A nap and dinner of leftovers later, our Friday will continue in Krutch Park for the Lighting of the Christmas Tree (around 6:30 PM) and some hot chocolate or coffee, depending. We generally listen to some of the Ho-Ho-Hoedown on Market Square and enjoy the first night of ice skaters on the square. Optionally, you might want to consider “A Christmas Carol” at the Clarence Brown Theatre or “A Tuna Christmas” at Theatre Knoxville Downtown. (ED NOTE: This is a late addition – I overlooked the spectacular Harmonica Howl at Relix in Happy Holler at 8:00 PM – which will be phenomenal.) If Urban Brother and I have the energy for late-night music, we’ll likely choose between Big Country’s Empty Bottle at Preservation Pub and Woody Pines at Barley’s.

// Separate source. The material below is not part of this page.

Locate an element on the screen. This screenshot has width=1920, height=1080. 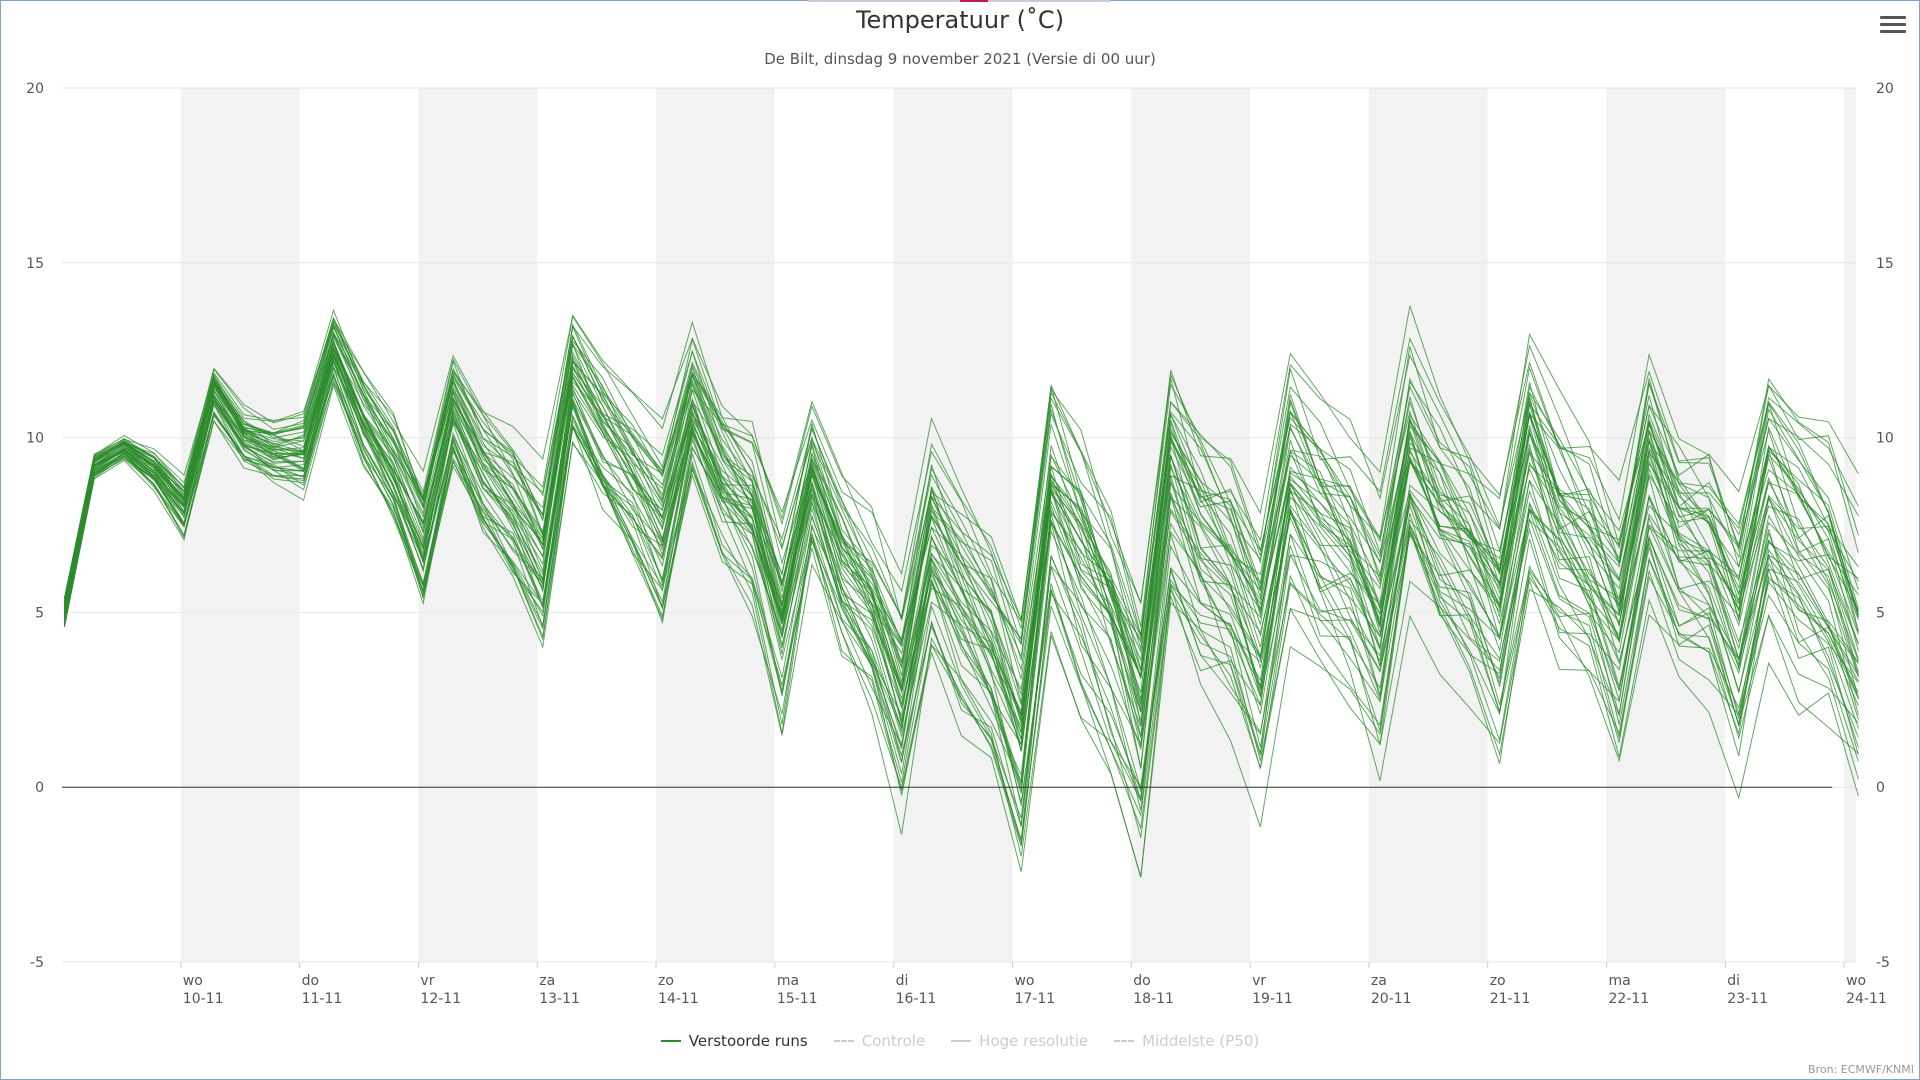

Now you thought I was never going to suggest shopping and you were wrong. Saturday is Small Business Saturday and Indies First Day. We’ve got so many great shops downtown and Knoxville’s only independent book store. This is a day to send a message by supporting them. Please don’t spend most of your money online where it goes to some other city’s (or country’s) economy and then use your left-over dollars locally. Shop local first. Shops line Union Avenue, Market Square, Gay Street, the Old City and, increasingly, Happy Holler. Explore, support, repeat.
I’ll also have to fit in a little college football on Saturday because there are just some parts of my southern roots that always show. Saturday also features a continuation of both Christmas plays mentioned earlier and the Fantasy of Trees, all of which run through Sunday. If I make it to late-night music I’ma hafta go with Blue Mother Tupelo at Barley’s. They are the stuff.

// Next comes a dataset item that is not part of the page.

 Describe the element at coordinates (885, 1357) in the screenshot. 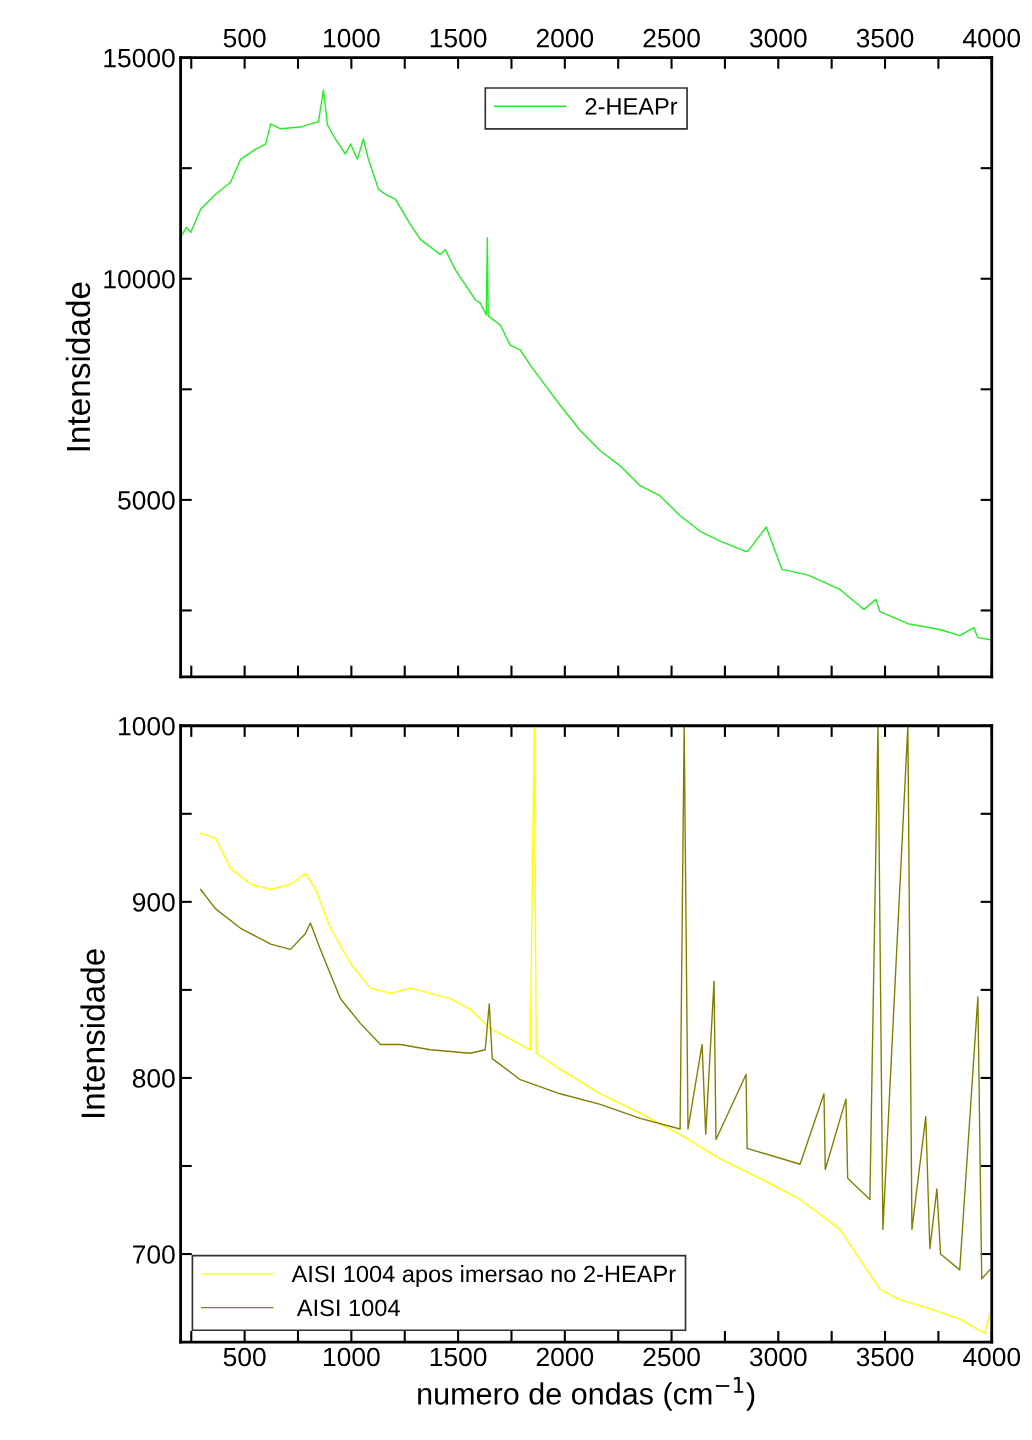

I see `x-tick-label: 3500` at that location.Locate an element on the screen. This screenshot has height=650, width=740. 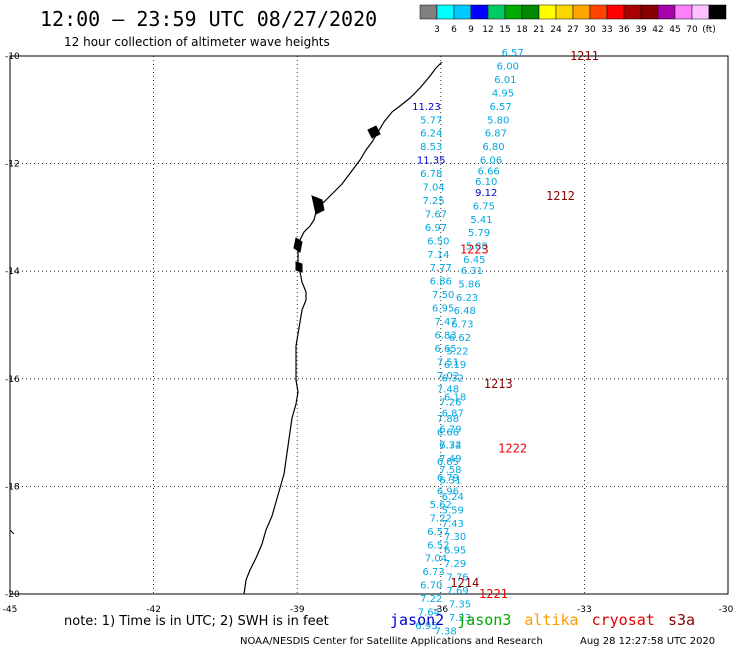
wave-height-value: 7.35 is located at coordinates (460, 604).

On Sunday morning, if we are sick of the food at the house, we may just slip out to a jazz brunch. Where can we possibly find that in downtown? In several directions as it turns out. Bistro at the Bijou, 5 Bar and Downtown Grill and Brewery all feature jazz and fine brunches. It’s a great, mellow way to end a long, enjoyable holiday weekend.
So how will you spend your urban holiday? I hope whatever you do, you’ll find time for a few moments of quiet gratitude. A couple of other notes: Congratulations to Matthew Bartley who won two tickets to start his Thanksgiving Holiday off with David Rawlings. Finally, I will take a couple of days off to do the above and enjoy my family. I’ll likely catch back up with you on Saturday.